The simple core approach to life that sustains my activism and theology is the embrace of an incarnational hermeneutic. Or put it another way, my faith in and commitment to the gospel Jesus is the deep source of my relationship with the divine, the human and the cosmos. Those of you familiar with my work will know that I find this to have a decisively political outworking which I and a whole network of thinkers and activists with whom I collaborate configure as a politics of love or kenarchy. We express this in terms of seven foci, the first of which is the instatement of women.

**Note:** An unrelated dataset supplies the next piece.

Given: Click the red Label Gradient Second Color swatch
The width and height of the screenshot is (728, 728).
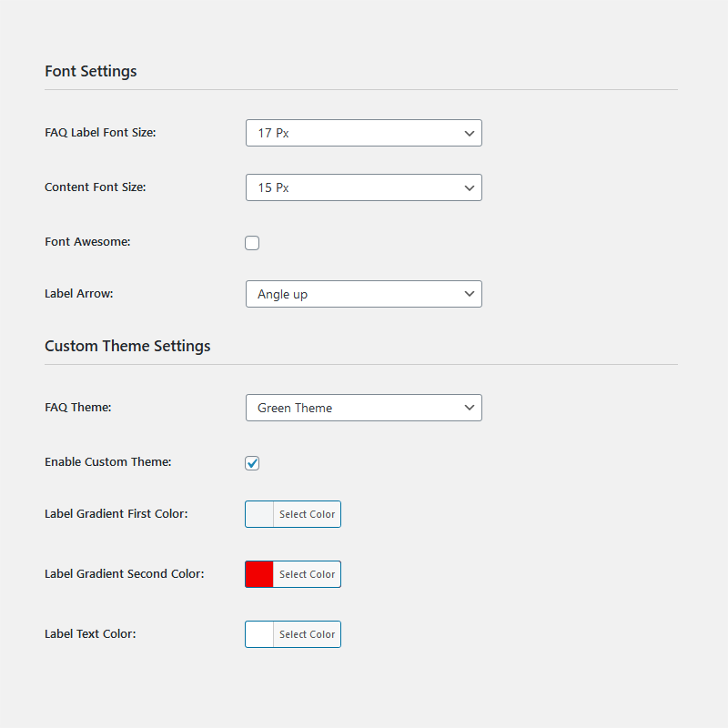Looking at the screenshot, I should coord(258,574).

Given that the nature of divinity and humanity seen in this way is an all embracing life-laying down cruciform gift of love, its outworking is decisively positive and others-affirming, even and particularly enemy-loving! For this reason I have hesitated to assess theological and cultural opionions and traditions different to mine as wicked or evil or in need of repudiation or repentance. But theology and knowledge are progressive and eventually there are boundaries which love must draw.
So, I believe that it’s time to say that beliefs, mindsets and practices which oppress, subjugate or displace women in preference to or domination by men are unequivocally wrong, whatever their source in religion, ideology or culture. They are contrary both to the divine nature and to humanity in the image of God. As such they are an evil that needs repenting of, or put in Christian terms are unequivocally sinful. It is my considered view that they can no longer be excused and any arguments from biblical and other religious texts and writings that purport to substantiate such oppressions of women are in so doing exposed as misapplied and misguided. I’m aware that for many of us this has all been obvious for a long time, but I have been shocked in recent years that men across a wide spectrum of church, work place, politics, economics, culture, and religion have continued to excuse, espouse, and practice forms of patriarchal entitlement. It’s time to stop and draw the line. Those who subjugate women to men are guilty of an evil that needs repenting of. They are enemies of love and overall wellbeing. Enemies of course need to be loved, but that does not mean that they can be justified or supported in their beliefs and practices.
I found Wm Paul Youngs “Eve” an interesting narrative on this matter. For example how did the serpent get into the garden?